> _DESCRIPTION OF THE TASK_:
Exactly the lines from the one containing "Share the activity with share icon" through the final line of the data below, with pictures omitted, make up the answer.

> _RECORDS_:
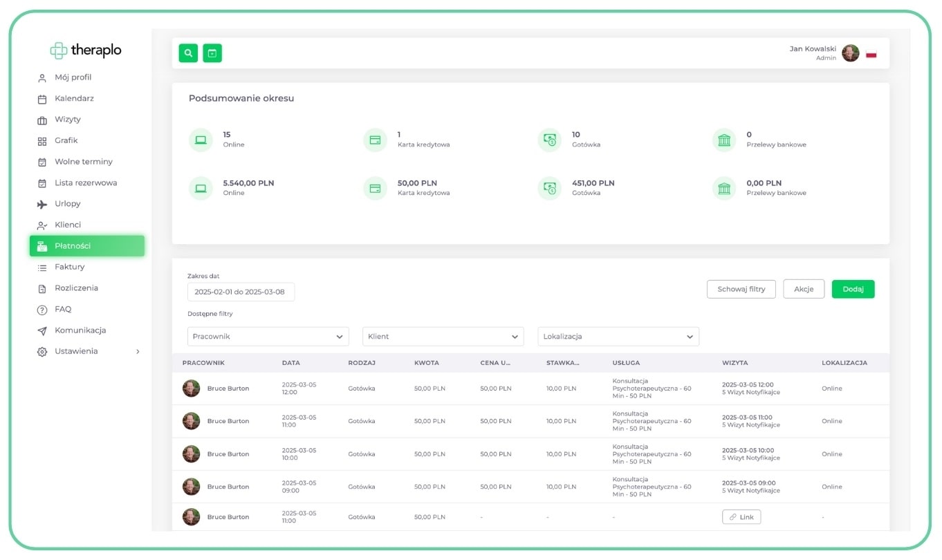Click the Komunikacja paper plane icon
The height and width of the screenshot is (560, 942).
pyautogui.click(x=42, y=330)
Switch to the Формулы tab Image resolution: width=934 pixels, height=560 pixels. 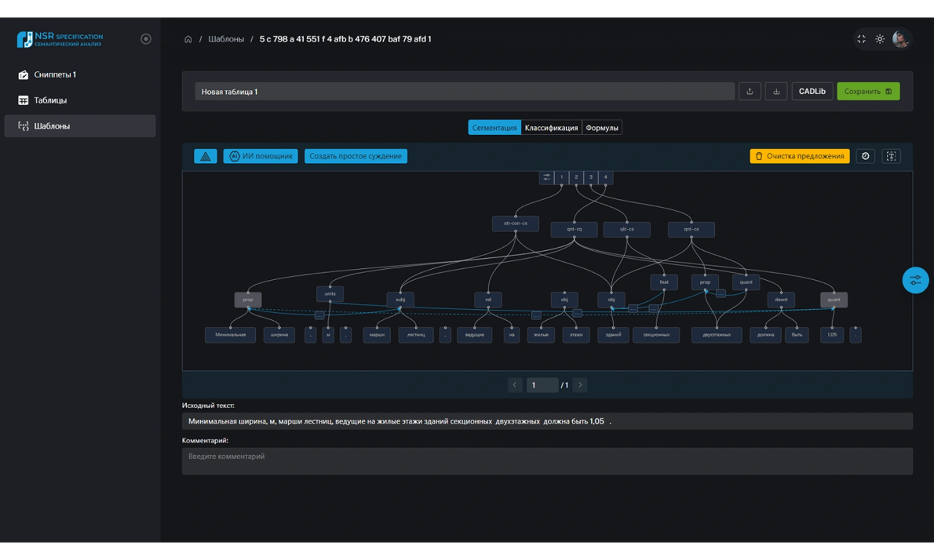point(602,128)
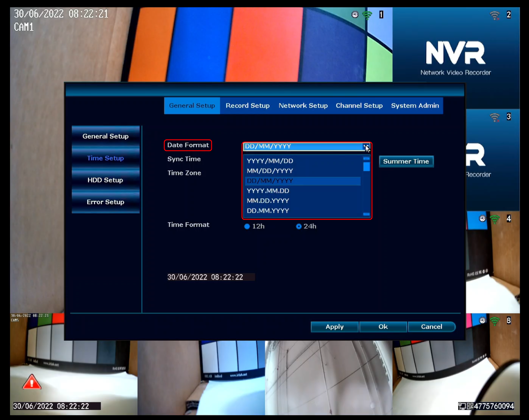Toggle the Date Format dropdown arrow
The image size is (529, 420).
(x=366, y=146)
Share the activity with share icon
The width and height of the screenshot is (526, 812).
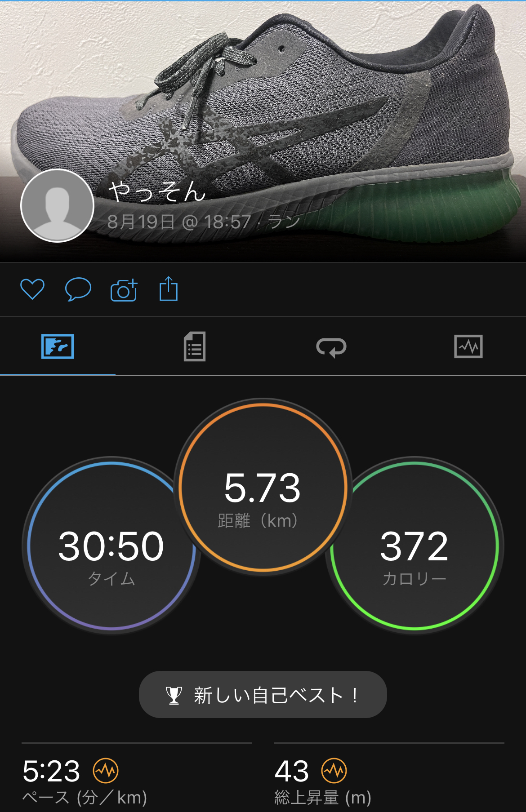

> _REPLY_:
Share the activity with share icon
The width and height of the screenshot is (526, 812).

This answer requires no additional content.